Queer mechanics? Yes, please! I’d hire them to fix my oil leak any day!
Did you know LGBTQ auto shops were a thing? It makes sense that they would exist, but not many are known. And now, three are getting the attention they rightfully deserve.
As they told NBC News, El Scherker decided in 2014 to join the queer autoshop Repair Revolution in Seattle, Washington. This was after they spent years in a toxic work environment that they say was full of transphobic harassment.

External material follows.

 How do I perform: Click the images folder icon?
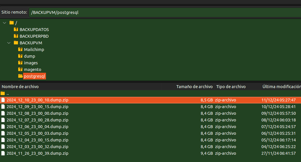point(20,63)
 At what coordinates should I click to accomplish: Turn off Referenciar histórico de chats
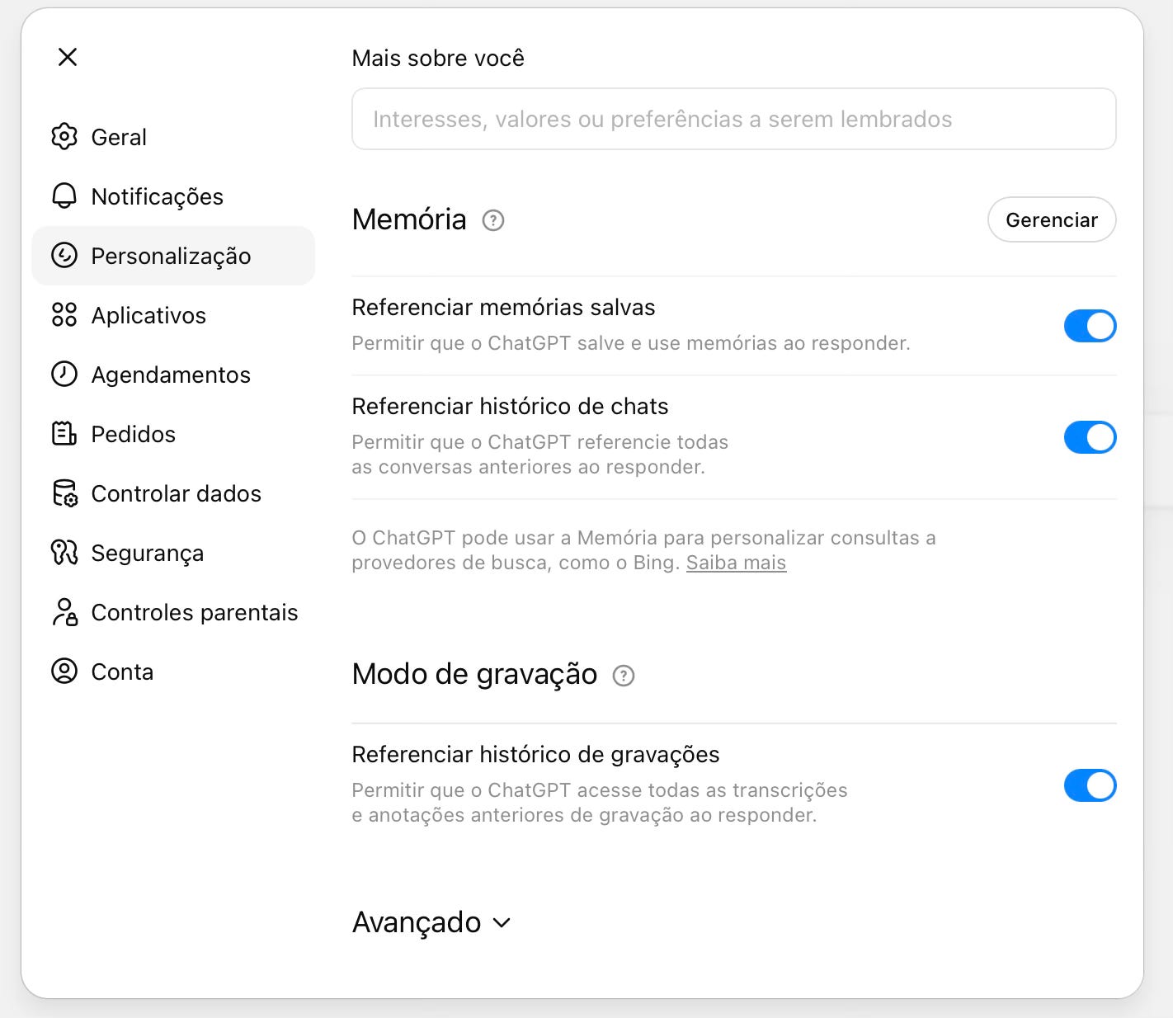tap(1090, 437)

“I walked in, talked to the owner, Eli, and was working there the next week,” Scherker told NBC News. “Working there gave me the confidence to realize I actually wanted to stay in the industry. Eli was creating space for folks and customers who needed it, you know? And they had a lot of patience with me from the beginning. Within a few weeks, I was working there full time.”
Mechanic Eli Allison, who also uses they/them pronouns, created the autoshop in 2012 as an oasis from the toxicity of the industry.
“I was told, if you want to be successful, just put your head down, do well,” Allison said. “You have to work twice as hard. I used a female name and pronouns at the time, and it was as if I represented all women and queer people to them, so I had to prove that women can do this work. It was like, if you want to do this, you have to be OK with dudes sexually harassing you in the tool room — just really insane stuff. And every person that I’ve interviewed for a technician position that is either female or queer has had just horrible stories of what they endured in order to make it in this profession.”
Then in 2020, Scherker left Repair Revolution and moved to Portland Oregon. There, they opened their own shop called Stargazer Garage. But these aren’t the only queer-owned autorepair services in the country. Six years ago, Austin, Texas resident Sarah Tilton founded Yes We Can Auto Repair. The mobile mechanic service is said to be a backbone within the drag community. Unfortunately, many drag queens in Austin don’t feel safe to seek assistance in regular auto repair shops.
“One of the [drag queens], he walked into a shop and said it was like being back in high school again, being bullied for being gay,” Tilton said. “So I did a comparison quote and helped him out, and it was a much better experience, much less traumatic. In an ideal world, it would be nice to see the industry change, for people to stop having these experiences. But I don’t see it changing anytime soon.”
But, it hasn’t always been easy for these queer autoshops. As with many businesses and organizations, the coronavirus pandemic hit these businesses hard. Thankfully, many members of the community came to their support, according to Thrillist. And, that has made all the difference.
“Thank you so much to our incredible customers for helping us make it through one of the toughest years for small businesses,” the company wrote on its Facebook page back in December. “Your support means everything!”
Repair Revolution then added, “Secondly, a massive thanks to our team here at Repair Revolution who worked (and continues to work) through a global pandemic! You are all amazing! Your hard work and dedication to fixing all the things and making the world a better place is inspiring.”
Now, Repair Revolution is on the up again. They are even looking to hire two new Automotive Technicians. So, if you’re a woman and/or queer, live in Seattle (or don’t mind moving there), and love cars, this might be the perfect job for you. Repair Revolution, and the queer-owned companies like it, is committed to creating inclusivity and knocking down toxic masculinity. And we love to see it!